━━ EXCERPT PROVIDED

The Impact of Sustainability Information on Consumers' Purchase Intentions in Fast Fashion

Submission
April 2024
Institution
Bayes, BSc Business Management
Type
Applied Business Project

Does sustainability information actually change what people buy?

Fast fashion is the world's third-largest manufacturing industry, and its environmental and ethical cost is well-documented. As governments tighten regulations and brands publish sustainability reports, a critical question remains: does showing consumers sustainability information actually change their purchase intentions? This dissertation used an experimental research design with UK university students to find out.

━━━━
━━ GIVEN MATERIAL

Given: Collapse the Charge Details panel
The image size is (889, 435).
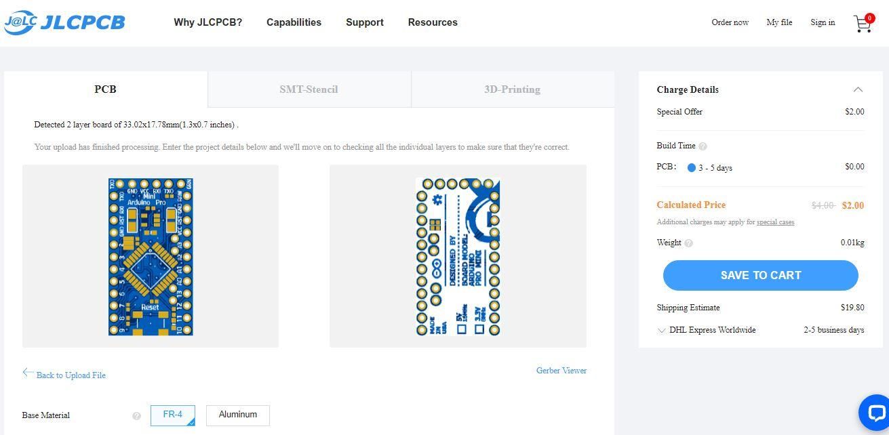Looking at the screenshot, I should tap(858, 89).
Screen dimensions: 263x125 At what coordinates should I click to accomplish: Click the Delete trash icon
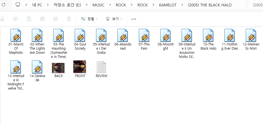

━━━━

### TO BE DONE:
Carry on the dissertation summary on sustainability information and fast fashion purchase intentions, starting right after its final sentence.

### REPLY:
2 groups
Experimental groups split between basic and sustainability product information
6 variables
Interaction effects analysed: design, quality, brand, age, gender, major
1 finding
Sustainability information significantly lifts purchase intentions in fast fashion

An experimental design testing real consumer behaviour

Sustainability information is not just a tick-box exercise. It has real, measurable influence on purchase intentions, especially when consumers are uncertain about a product's quality or brand reputation. The challenge for the industry is the intention-behaviour gap: strong purchase intentions do not always translate into actual purchases. This research argues that fast fashion brands need to be more transparent about their sustainability initiatives, and that governments need to enforce stricter standards to make those signals trustworthy.